On June 13, 2023, in Nottingham, UK, Valdo Calocane committed a shocking act of violence, stabbing to death three individuals: Barnaby Webber and Grace O’Malley-Kumar, both aged 19, and Ian Coates, aged 65. An inquiry into this tragedy has revealed significant lapses in mental health care that raise serious concerns for public safety.
Calocane had been diagnosed with paranoid schizophrenia and was under the care of Nottinghamshire Healthcare NHS Foundation Trust for two years prior to his discharge. However, he was released back to his GP months before the killings due to healthcare workers’ inability to locate him for treatment.

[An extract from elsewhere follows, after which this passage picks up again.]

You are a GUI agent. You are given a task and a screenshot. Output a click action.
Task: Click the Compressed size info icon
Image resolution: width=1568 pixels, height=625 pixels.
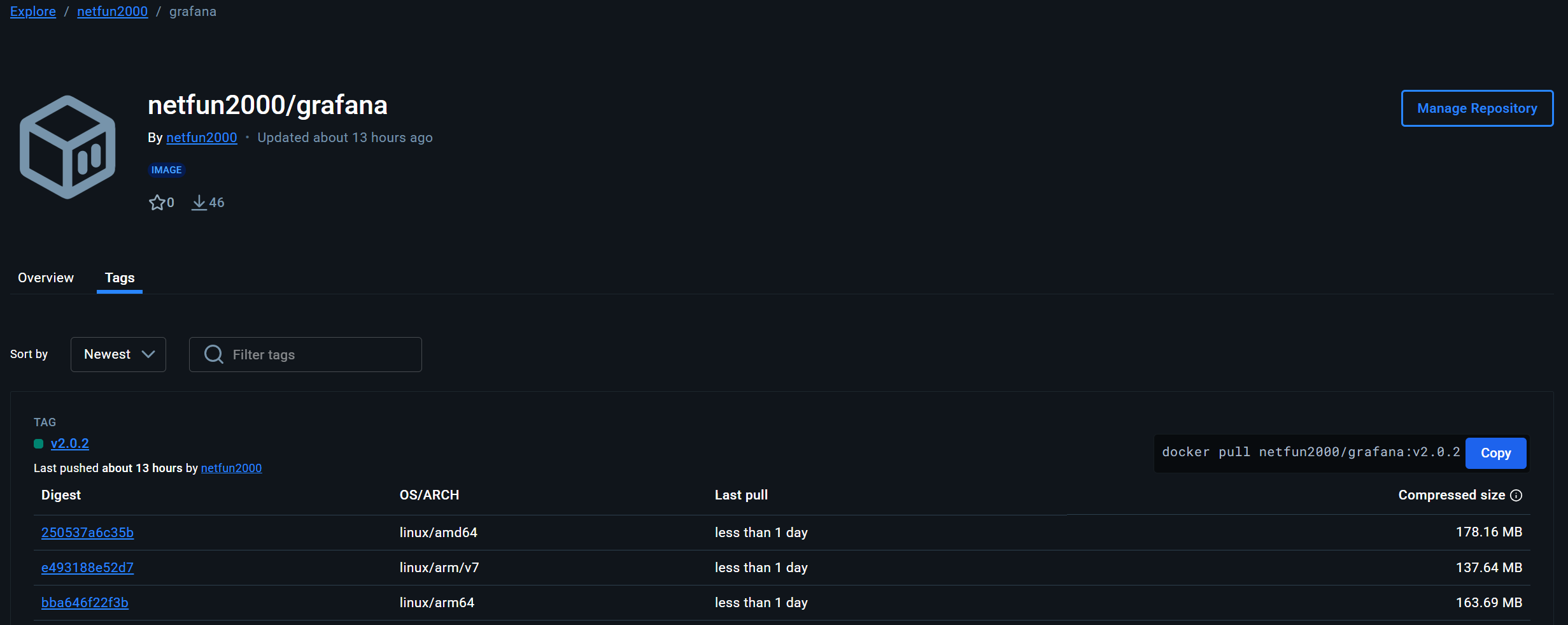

The timeline of events leading up to the discharge is troubling. Calocane’s last engagement with the Early Intervention in Psychosis (EIP) team occurred by phone on July 16, 2022. Following that interaction, he was not seen again for nine months.
Emma Robinson, a team leader at the trust, expressed her frustrations during the inquiry. “We did consider that [discharging him], but we felt that within the time of decision we had no holding powers; we couldn’t work with him,” she explained. This sentiment underscores the challenges faced by mental health services when patients become disengaged.
Robinson further elaborated on her team’s decision-making process regarding Calocane’s discharge. “It feels safer to have somebody discharged back to the queue of the GP than open to a secondary service when we can’t engage them,” she stated.
A consultant psychiatrist had previously warned that Calocane could pose a danger if not properly monitored. This warning raises critical questions about how such assessments are managed within mental health services.
The inquiry has highlighted systemic issues within the Nottinghamshire Healthcare NHS Foundation Trust regarding their protocols for managing patients with severe mental illnesses like paranoid schizophrenia. The inability to maintain contact with Calocane reflects broader issues affecting patient engagement and public safety.
As investigations continue, many are left questioning how similar tragedies can be prevented in the future. The implications of this case extend beyond Nottingham, prompting discussions about mental health policies nationwide.
The findings from this inquiry will likely influence future practices within mental health services across the UK as they strive to balance patient care with community safety responsibilities.